- **Exercise details**
From the records below, copy every line that contains the word "target".

- **The data**

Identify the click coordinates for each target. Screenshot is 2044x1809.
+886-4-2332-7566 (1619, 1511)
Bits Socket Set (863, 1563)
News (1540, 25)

* * *

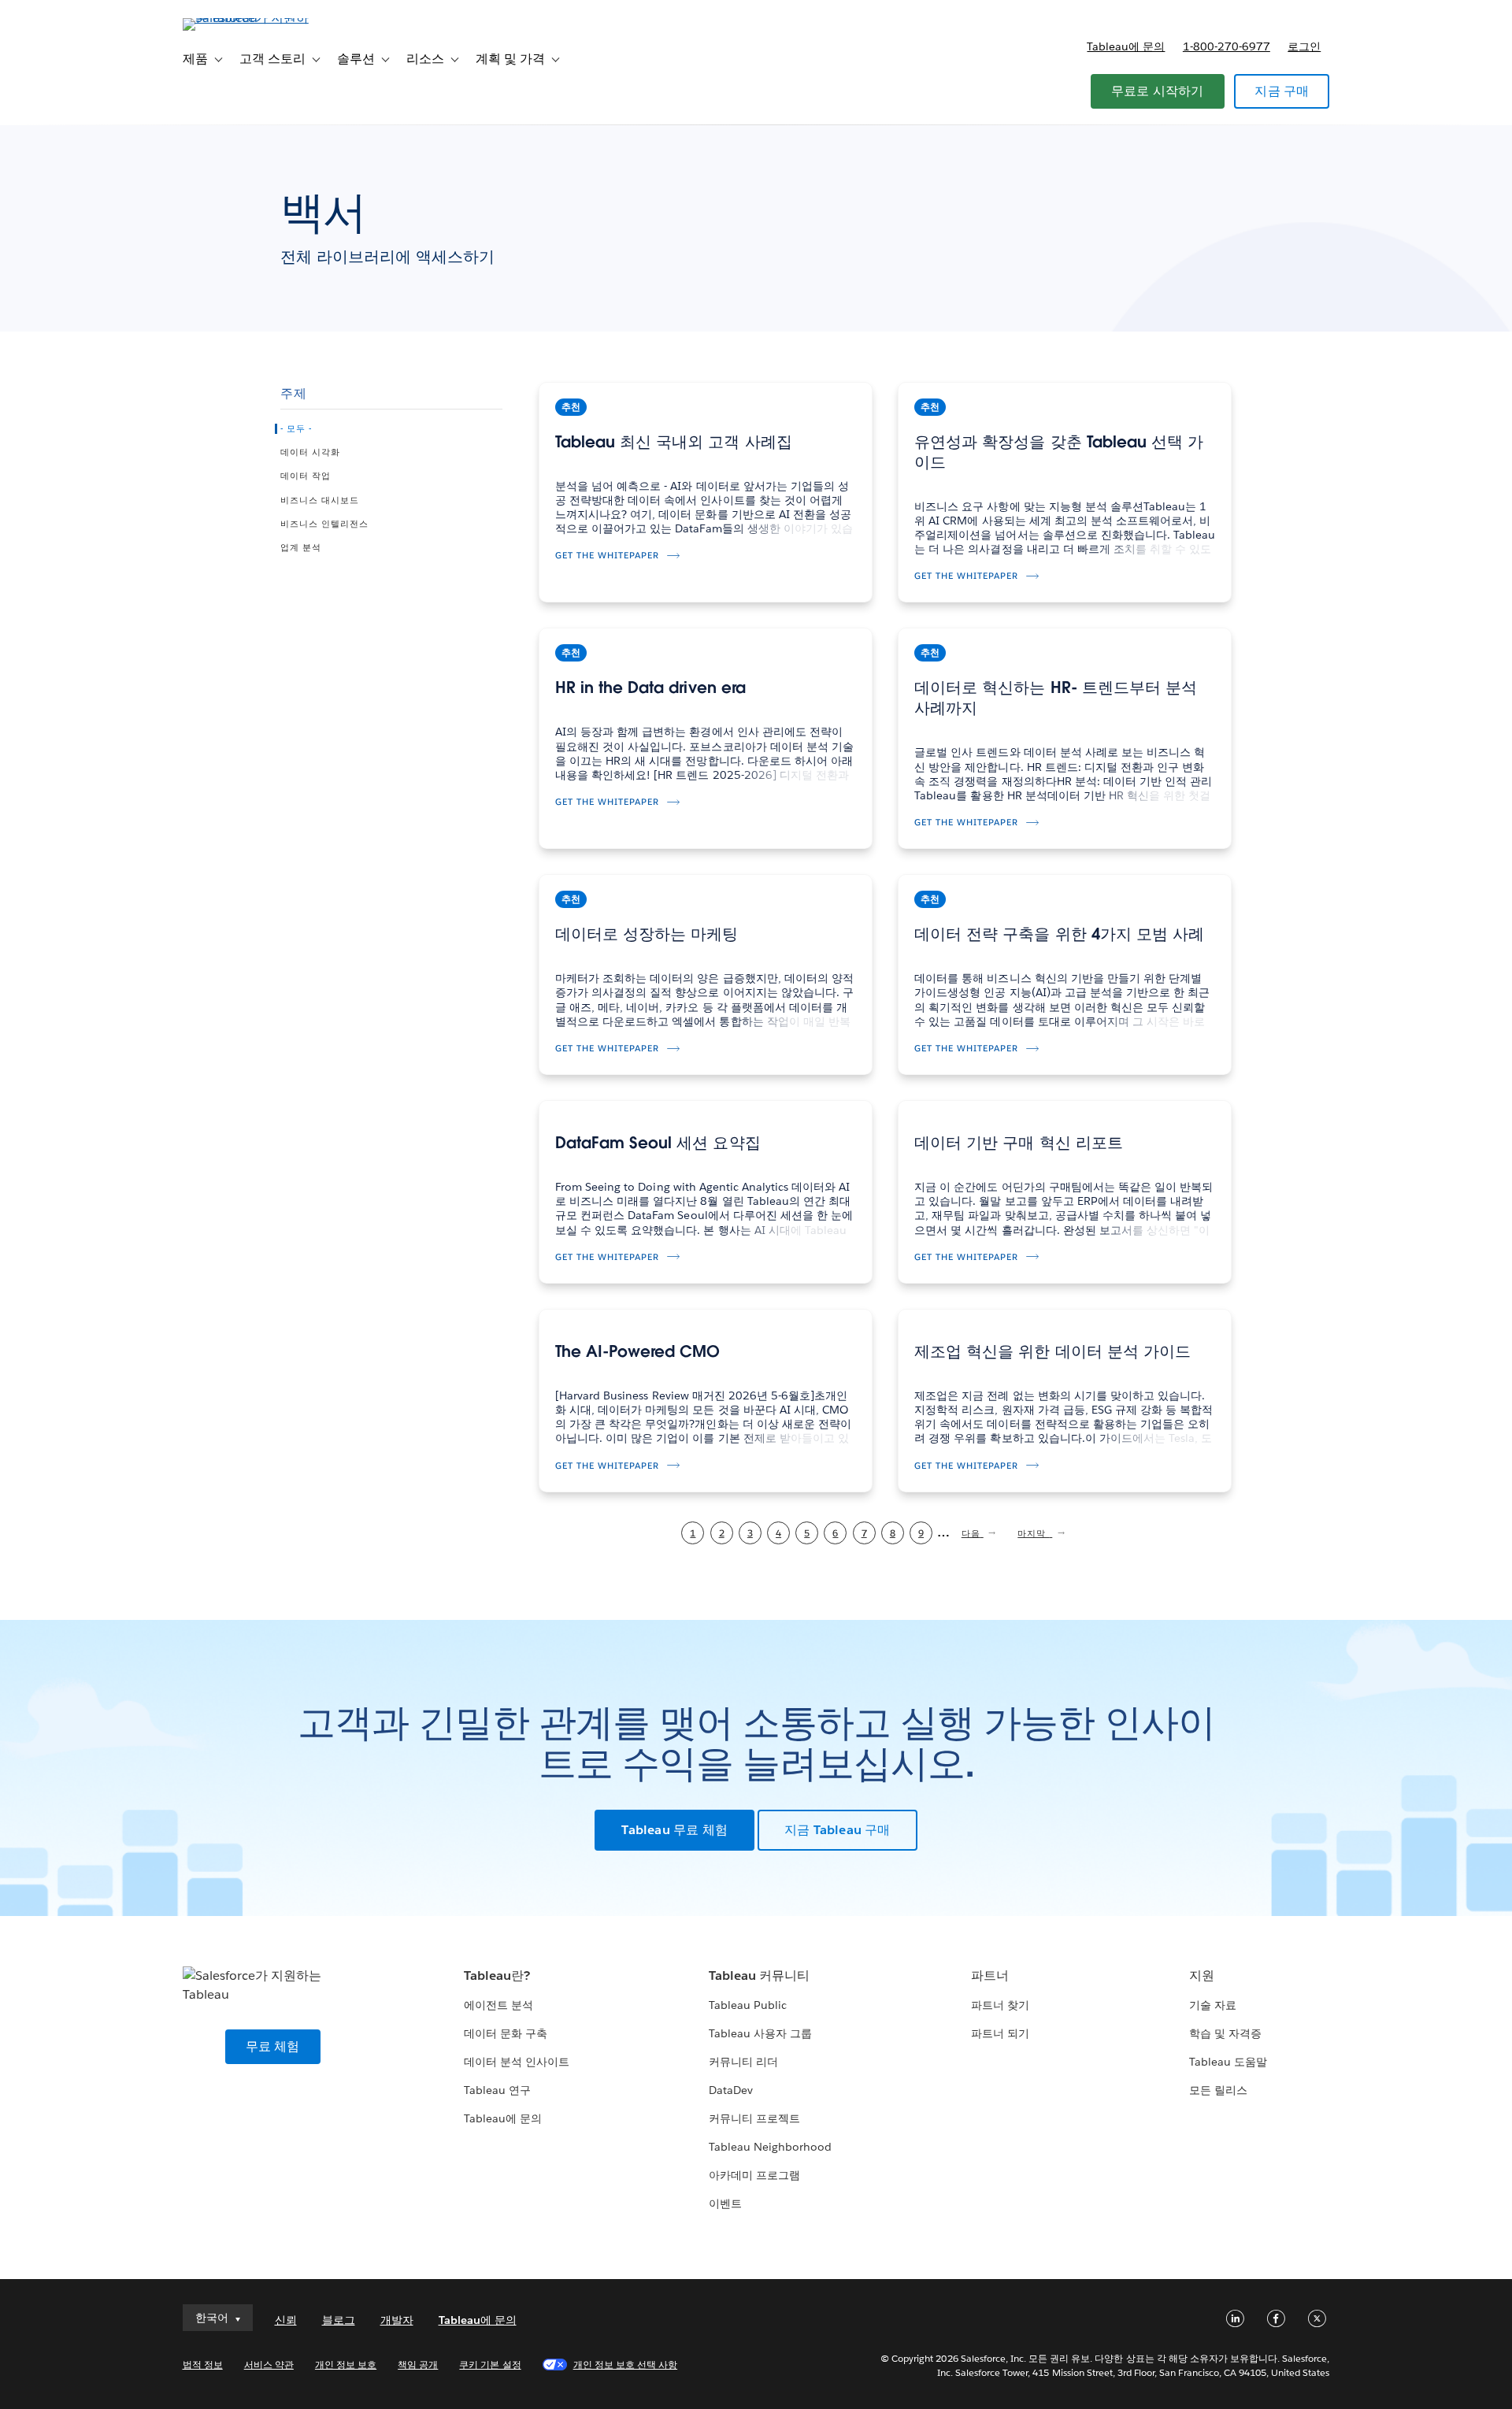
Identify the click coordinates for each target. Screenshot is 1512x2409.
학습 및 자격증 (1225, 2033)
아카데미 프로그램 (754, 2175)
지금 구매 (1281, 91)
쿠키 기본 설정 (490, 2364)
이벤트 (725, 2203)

- **Solution for this exercise**
Identify the click coordinates for each target. Screenshot is 2044x1809.
Identify the click coordinates for each target. Screenshot is 1512x2409.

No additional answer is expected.